Riassumendo quanto detto finora, in questa prima fase avrai bisogno di:
- un’idea ben strutturata, originale e coraggiosa;
- materiale utile (filmati, fotografie, contatti delle persone da intervistare);
- una sceneggiatura di qualità e domande efficaci per le interviste (se puoi, realizza anche uno storyboard);
- eventuali permessi e autorizzazioni.
Le riprese
Avere lavorato bene nella fase precedente facilita non poco il momento delle riprese, che a seconda del progetto possono durare giorni o anche settimane. Risolti tutti gli aspetti tecnici e con le idee chiare su come procedere, a questo punto non resta che imbracciare la videocamera e cominciare a filmare.
Se la tua sceneggiatura prevede molte riprese in esterna, prediligi attrezzatura leggera e compatta (se sei un videomaker alle prime armi, a questo articolo trovi qualche spunto utile); nei casi più estremi, come luoghi particolarmente difficili da raggiungere o persone che potrebbero non avere molta voglia di parlare con te (ebbene sì, nei reportage più “scomodi” può succedere di dover insistere un po’), potresti anche valutare di servirti di uno smartphone con una buona videocamera.
Le riprese sono il momento in cui mettersi alla prova e dimostrare di essere veri documentaristi, di avere cioè le capacità creative di un bravo regista ma anche quelle tecniche di un operatore video, quindi di saper realizzare inquadrature adatte allo scopo, suggestive e che già da sé veicolino un messaggio o uno stato d’animo. Cura bene la fotografia, aspetto fondamentale specialmente se è un documentario naturalistico o se tratta temi culturali o di rilievo artistico. In ogni caso ricorda che, per quanto la luce e i colori possano essere corretti in fase di editing, un occhio attento noterà se un’inquadratura non è fatta bene.

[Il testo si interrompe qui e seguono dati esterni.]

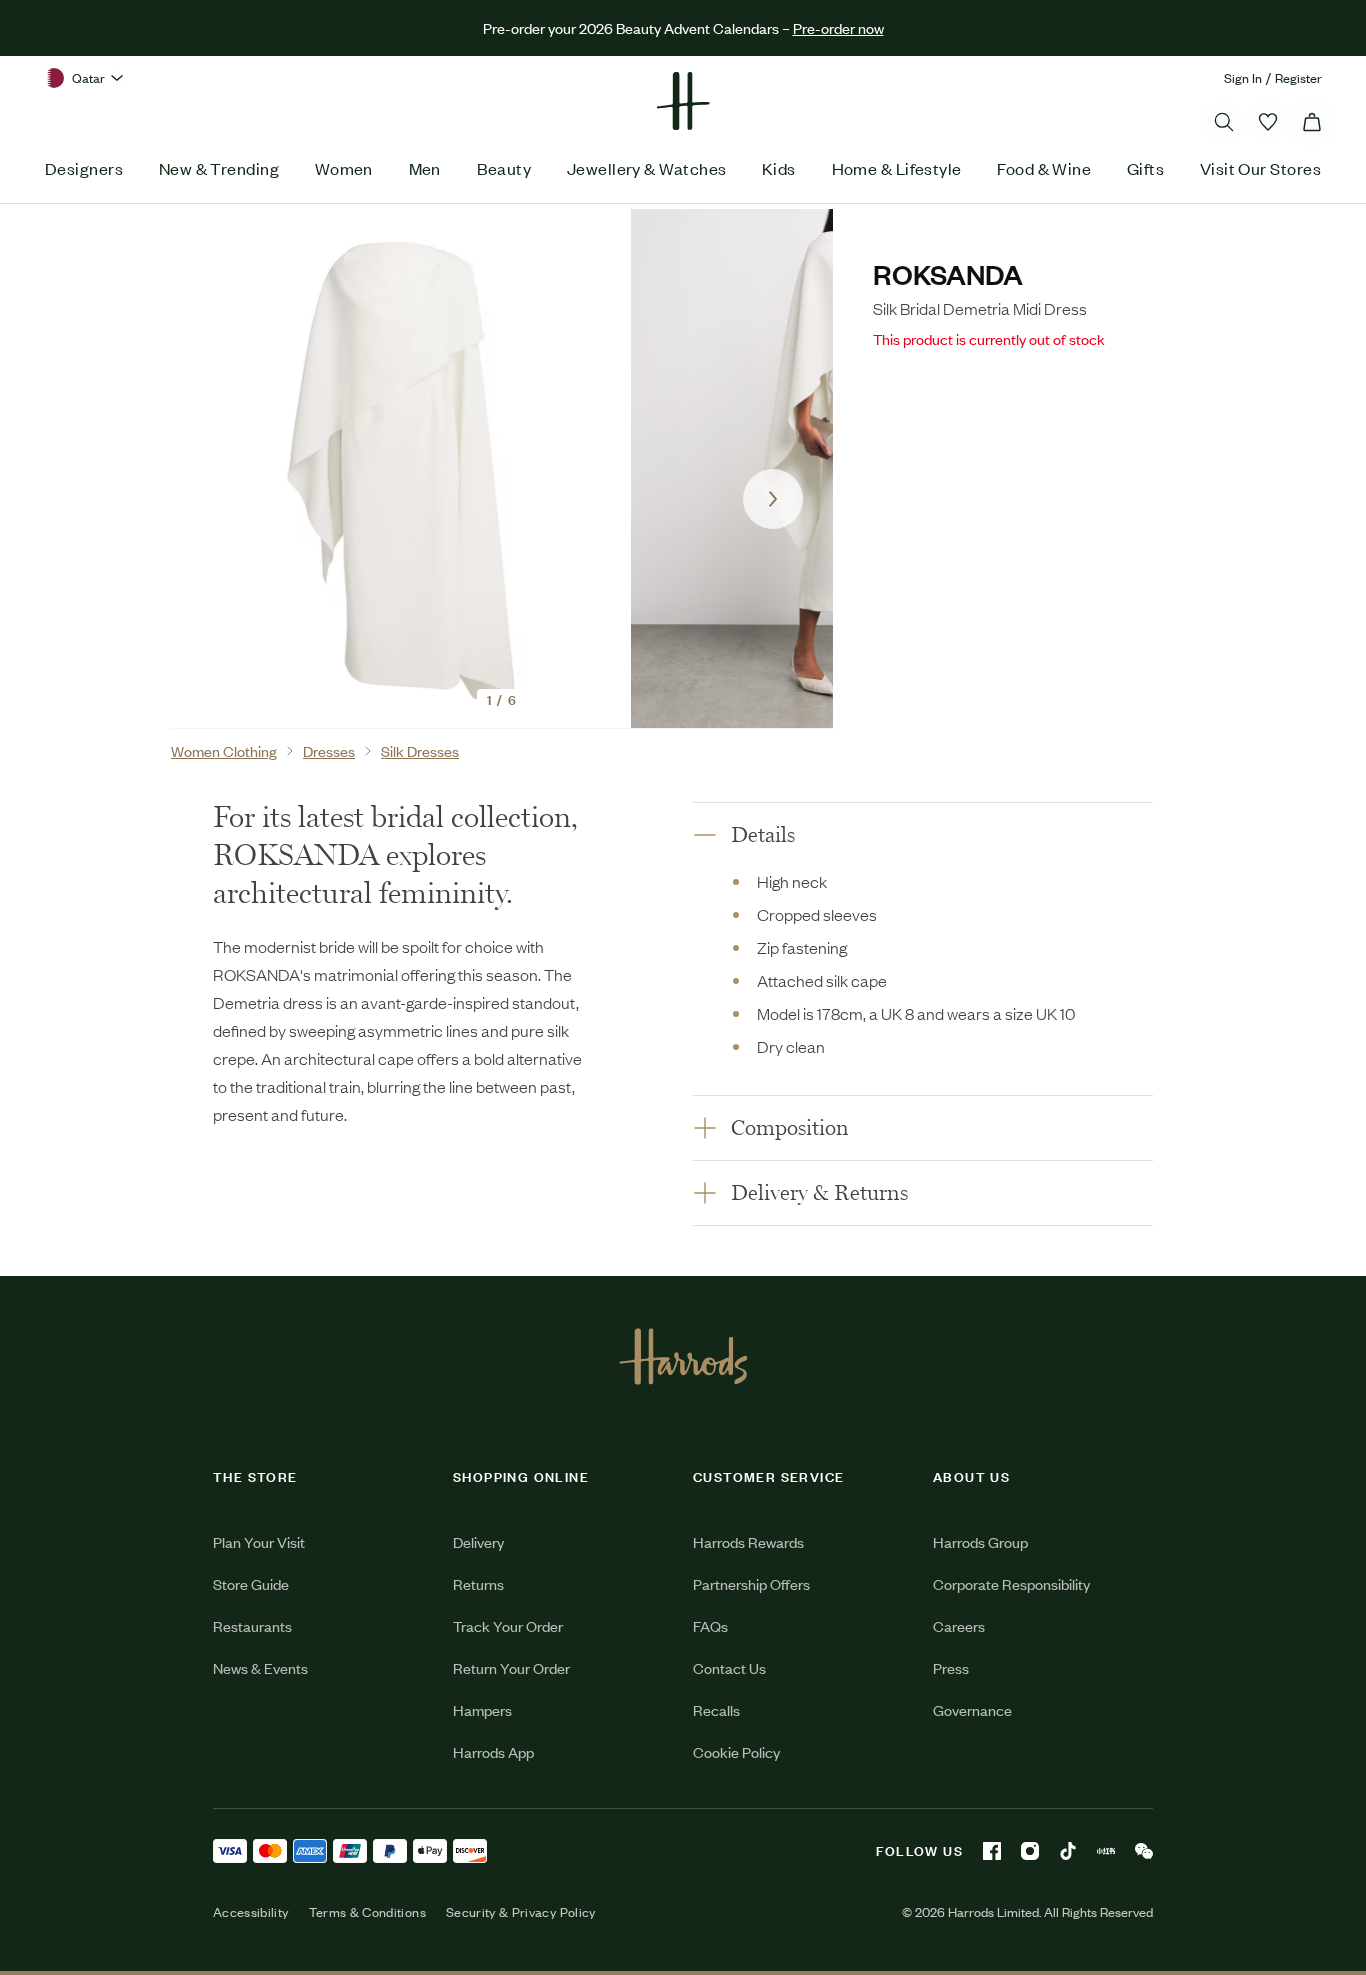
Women (344, 168)
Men (425, 168)
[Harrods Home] (683, 101)
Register (1298, 77)
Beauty (504, 168)
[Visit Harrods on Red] (1106, 1851)
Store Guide (251, 1583)
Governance (972, 1709)
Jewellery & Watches (647, 168)
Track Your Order (508, 1625)
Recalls (716, 1709)
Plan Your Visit (259, 1541)
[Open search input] (1224, 122)
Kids (779, 168)
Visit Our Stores (1260, 168)
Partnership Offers (751, 1583)
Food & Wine (1044, 168)
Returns (478, 1583)
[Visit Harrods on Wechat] (1144, 1851)
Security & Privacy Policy (521, 1912)
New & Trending (219, 168)
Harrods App (493, 1751)
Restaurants (252, 1625)
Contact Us (729, 1667)
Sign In (1243, 77)
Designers (84, 168)
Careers (959, 1625)
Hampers (482, 1709)
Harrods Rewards (748, 1541)
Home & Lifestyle (897, 168)
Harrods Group (980, 1541)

Se, una volta spenta la videocamera e rivisto tutto il girato, ritieni di avere abbastanza materiale e soprattutto di avere ciò che serve per coinvolgere ed emozionare lo spettatore, allora ci siamo: è tempo di entrare in studio di montaggio.
Il montaggio audiovisivo
Considerata l’evoluzione del genere documentario negli ultimi anni e quella dei software per l’editing, in post produzione puoi davvero sbizzarrirti. Oltre a selezionare, comporre e correggere le immagini, rifletti sulla tecnica di montaggio che userai: come saprai, anche quella veicola un messaggio e uno stato d’animo.
Audio, voce fuori campo e musica
Guai a trascurare l’audio, sia dal punto di vista tecnico che da quello creativo: è un elemento importantissimo per la buona qualità del tuo prodotto. Se il tuo film documentario prevede una voce fuori campo, ricorda che a quella voce stai affidando la narrazione della tua storia. Scegli con cura anche la colonna sonora, perché la musica da sola provocherà emozioni.
Elementi grafici
Considera l’utilizzo di elementi grafici e animazioni: sottotitoli e infografiche sono un grosso supporto alla tua creatività e possono essere integrati armoniosamente al video (senza esagerare), specie per facilitare la comunicazione di informazioni e dati. “The Social Dilemma”, docu-film di Jeff Orlowski del 2020, è un ottimo esempio di combinazione di effetti grafici e filmati a scopo informativo.
Last but not least: il titolo
Infine, scegli un titolo accattivante; idealmente, dovrebbe essere qualcosa di abbastanza fedele al prodotto, ma in grado di incuriosire e rimanere impresso, in modo da creare l’aspettativa giusta affinché la tua prima visione sia un successo di pubblico.